Position of the earth on 22 December

  • The South Pole is inclined towards the sun and the North Pole is away from it.
  • The rays of the sun fall vertically at the tropic of Capricorn (23½º S).
  • The greater part of the southern hemisphere gets the direct rays of the sun so the days are long and the nights are short here.
  • In the northern hemisphere the nights are longer than the days at this time.
  • The southern hemisphere has summer.
  • The northern hemisphere has winter.
  • This day (22 December), when the sun’s rays fall vertically on the Tropic of Capricorn, is known as winter solstice.
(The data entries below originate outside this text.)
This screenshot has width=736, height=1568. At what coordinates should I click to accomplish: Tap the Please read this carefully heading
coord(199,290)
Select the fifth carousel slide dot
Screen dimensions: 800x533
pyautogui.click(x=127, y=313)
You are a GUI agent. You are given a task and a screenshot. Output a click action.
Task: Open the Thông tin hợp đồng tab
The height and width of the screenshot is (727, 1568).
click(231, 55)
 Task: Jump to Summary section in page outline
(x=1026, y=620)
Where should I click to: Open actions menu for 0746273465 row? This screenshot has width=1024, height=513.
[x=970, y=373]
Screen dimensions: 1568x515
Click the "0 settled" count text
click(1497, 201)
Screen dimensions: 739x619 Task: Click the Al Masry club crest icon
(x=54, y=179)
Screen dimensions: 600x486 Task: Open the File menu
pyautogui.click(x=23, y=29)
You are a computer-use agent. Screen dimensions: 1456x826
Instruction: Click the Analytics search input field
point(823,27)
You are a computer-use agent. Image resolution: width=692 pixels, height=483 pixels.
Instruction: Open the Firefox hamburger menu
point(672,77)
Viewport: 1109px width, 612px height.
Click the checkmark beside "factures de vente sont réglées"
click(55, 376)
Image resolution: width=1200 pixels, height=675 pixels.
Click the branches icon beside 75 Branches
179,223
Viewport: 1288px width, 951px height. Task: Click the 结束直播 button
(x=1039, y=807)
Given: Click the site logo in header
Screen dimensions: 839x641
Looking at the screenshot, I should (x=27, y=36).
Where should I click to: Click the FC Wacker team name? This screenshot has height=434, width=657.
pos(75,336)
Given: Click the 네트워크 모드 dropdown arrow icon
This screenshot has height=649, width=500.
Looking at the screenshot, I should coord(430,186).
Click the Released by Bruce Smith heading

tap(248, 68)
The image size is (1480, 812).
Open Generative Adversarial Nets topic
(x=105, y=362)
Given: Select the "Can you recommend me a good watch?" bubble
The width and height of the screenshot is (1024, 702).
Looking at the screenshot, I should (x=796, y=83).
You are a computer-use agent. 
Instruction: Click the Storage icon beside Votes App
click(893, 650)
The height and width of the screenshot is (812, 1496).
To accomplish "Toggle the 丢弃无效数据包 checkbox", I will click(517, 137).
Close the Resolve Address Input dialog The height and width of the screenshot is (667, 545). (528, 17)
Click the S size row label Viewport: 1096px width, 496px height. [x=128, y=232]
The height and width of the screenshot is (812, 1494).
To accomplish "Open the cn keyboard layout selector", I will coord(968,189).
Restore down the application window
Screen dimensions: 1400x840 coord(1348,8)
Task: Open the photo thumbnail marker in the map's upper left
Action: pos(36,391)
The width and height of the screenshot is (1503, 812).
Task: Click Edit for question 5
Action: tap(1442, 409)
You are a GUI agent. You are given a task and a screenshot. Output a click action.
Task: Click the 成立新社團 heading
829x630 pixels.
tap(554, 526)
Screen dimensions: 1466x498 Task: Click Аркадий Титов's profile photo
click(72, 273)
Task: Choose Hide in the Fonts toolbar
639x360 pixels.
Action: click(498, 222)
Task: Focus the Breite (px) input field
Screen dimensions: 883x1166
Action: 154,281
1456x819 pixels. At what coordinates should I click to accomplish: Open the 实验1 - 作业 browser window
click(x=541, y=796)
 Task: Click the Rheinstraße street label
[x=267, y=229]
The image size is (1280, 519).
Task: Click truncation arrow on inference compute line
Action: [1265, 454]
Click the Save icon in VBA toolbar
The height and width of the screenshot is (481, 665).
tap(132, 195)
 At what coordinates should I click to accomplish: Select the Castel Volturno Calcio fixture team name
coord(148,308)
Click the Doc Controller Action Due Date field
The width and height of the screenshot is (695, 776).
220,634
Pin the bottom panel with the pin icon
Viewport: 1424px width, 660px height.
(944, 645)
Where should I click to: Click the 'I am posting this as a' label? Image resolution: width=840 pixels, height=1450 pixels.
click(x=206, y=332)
Variations in the length of day time


  • Let us understand the effect of the revolution of the earth on the length of the days and the nights.
  • The duration of the daylight varies with latitude and seasons.
  • An eclipse is a complete or partial obscuration of light from a celestial body and it passes through the shadow of another celestial body.
  • The eclipses are of two types. They are:

Solar Eclipse

  • It occurs on New Moon days, when the moon is between the Sun and the Earth.
  • Thus it obscures a part of the Sun viewed from the Earth, but only from a small area of the world. It lasts only for a few minutes.
  • A partial solar eclipse happens when the moon partially covers the disc of the sun.
  • An annular solar eclipse occurs when the moon passes centrally across the solar disc.
  • During a total solar eclipse, the moon’s shadow is short enough to cover the whole sun.

  • The outer regions still glow and look bright as a ring.
  • Such a phenomenon is called Diamond Ring.

Lunar Eclipse

  • It occurs on a Full Moon position when the earth is between the sun and the moon.
  • The earth’s shadow obscures the moon as viewed from the earth.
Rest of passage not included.